DeKALB – Julie Konczyk thinks that Northern Illinois University President John Peters was focused on students.
Starting as an undergraduate student in 2003, and now as the credit coordinator in the College of Liberal Arts and Science, Konczyk remembers when she first met Peters at a football game in 2006.
“You’d see him and he’d shake your hand and just always be very open, despite obviously being a very busy man,” Konczyk said. “... You got that sense that he wanted to talk to you.”
Konczyk was among the 200 or so people who attended Monday’s farewell ceremony for NIU’s outgoing 11th president. Peters will retire June 30.
Students, alumni, university officials and community leaders flocked to the event that featured some of Peters’ colleagues reflecting on his time at the university.
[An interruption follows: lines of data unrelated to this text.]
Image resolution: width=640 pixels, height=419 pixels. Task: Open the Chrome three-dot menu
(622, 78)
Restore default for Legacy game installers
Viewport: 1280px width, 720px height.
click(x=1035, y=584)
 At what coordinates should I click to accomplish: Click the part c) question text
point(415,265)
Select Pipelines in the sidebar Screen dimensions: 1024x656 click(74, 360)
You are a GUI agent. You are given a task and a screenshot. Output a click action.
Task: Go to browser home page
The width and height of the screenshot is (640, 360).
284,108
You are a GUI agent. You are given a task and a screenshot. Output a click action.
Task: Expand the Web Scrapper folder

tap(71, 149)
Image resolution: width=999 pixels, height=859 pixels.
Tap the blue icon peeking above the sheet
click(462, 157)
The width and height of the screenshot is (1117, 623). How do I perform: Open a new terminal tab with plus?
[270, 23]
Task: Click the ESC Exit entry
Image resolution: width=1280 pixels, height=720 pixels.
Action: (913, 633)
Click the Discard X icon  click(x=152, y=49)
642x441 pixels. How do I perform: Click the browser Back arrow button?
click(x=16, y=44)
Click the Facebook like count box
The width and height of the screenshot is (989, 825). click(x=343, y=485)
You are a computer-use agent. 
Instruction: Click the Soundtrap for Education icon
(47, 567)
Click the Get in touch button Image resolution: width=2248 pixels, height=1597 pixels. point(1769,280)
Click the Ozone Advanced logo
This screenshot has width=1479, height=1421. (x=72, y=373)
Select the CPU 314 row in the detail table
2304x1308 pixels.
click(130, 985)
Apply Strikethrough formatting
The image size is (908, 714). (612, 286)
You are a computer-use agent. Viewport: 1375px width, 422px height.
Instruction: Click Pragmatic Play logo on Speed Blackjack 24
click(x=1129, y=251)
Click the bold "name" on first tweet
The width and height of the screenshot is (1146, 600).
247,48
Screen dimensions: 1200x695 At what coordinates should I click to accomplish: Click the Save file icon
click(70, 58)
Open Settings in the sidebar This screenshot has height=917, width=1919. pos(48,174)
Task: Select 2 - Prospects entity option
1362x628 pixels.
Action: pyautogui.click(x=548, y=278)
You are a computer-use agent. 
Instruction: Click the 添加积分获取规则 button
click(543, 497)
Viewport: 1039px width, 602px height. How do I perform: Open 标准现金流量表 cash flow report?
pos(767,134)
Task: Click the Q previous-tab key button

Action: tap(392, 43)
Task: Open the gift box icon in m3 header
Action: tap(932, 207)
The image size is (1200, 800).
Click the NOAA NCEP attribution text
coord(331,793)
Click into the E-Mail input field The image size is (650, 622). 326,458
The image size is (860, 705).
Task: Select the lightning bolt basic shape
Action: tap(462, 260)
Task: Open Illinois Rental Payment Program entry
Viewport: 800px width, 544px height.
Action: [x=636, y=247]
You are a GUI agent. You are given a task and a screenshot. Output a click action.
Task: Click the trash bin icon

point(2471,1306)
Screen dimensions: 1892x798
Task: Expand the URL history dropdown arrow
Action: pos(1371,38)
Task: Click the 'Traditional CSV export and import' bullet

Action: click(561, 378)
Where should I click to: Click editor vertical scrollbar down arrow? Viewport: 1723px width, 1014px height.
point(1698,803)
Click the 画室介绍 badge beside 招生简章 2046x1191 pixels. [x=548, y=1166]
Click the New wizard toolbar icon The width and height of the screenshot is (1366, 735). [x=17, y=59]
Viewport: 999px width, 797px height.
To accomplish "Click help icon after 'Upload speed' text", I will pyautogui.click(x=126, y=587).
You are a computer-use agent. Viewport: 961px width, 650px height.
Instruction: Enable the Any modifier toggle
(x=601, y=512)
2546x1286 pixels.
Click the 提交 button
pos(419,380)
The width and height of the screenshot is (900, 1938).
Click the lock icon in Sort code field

Speakers included Robert Boey, the vice chairman of NIU’s Board of Trustees, and Ray Alden, NIU’s executive vice president and provost.
Speakers praised the changes that have occurred since Peters became president in 2000. They mentioned the university’s True North fundraising campaign, which brought in more than $180 million, and the construction of campus buildings including Barsema Hall and the new residence hall.
They remembered Peters’ character and leadership in handling the Feb. 14, 2008, shooting on campus. A former NIU student walked into Room 101 of Cole Hall shortly after 3 p.m. that day, and opened fire, killing five students, and injuring at least 16 others before killing himself.
How Peters reacted to the tragedy stood out to Laura Gallagher, a sophomore mechanical engineering major.
“I love how he brought [the university] back from that tragedy ... to make NIU stronger and show how much NIU cares,” Gallagher said.
And it made an impression on Erin Ortiz, a senior physical therapy major, who met Peters at an event for incoming NIU freshmen.
“Even though they weren’t his kids, he still cared for them,” Ortiz said.
Alden, in particular, praised Peters’ wife, Barbara, for her role as the president’s sounding board, confidante, and sometimes, only friend. He described her as playing a crucial role in the memorial after the shooting.
“She quietly helped set the tone for the integrity of that event,” Alden said.
The ceremony saw the unveiling of Peters’ official presidential portrait, which will be displayed on the third floor of Altgeld Hall next to the other university presidents’ portraits. Peters walked away from the ceremony with a couple of gifts, too.
There was the Orange Bowl ring, given to him by Jon Steinbrecher, the Mid-American Conference commissioner, and a photo collage of him and his wife that NIU staff made.
Douglas Baker, the executive vice president of the University of Idaho, in Moscow, will take over for Peters on July 1, but the outgoing president said he will be around. Peters said he would probably do some guest lectures and help with NIU’s fundraising campaigns.
His contract with NIU has him acting as a transition adviser to Baker for the first year, although he described his successor as an extremely able person.
“Anything he wants, I can provide,” Peters said. “I know how hard it is when you don’t know anyone here.”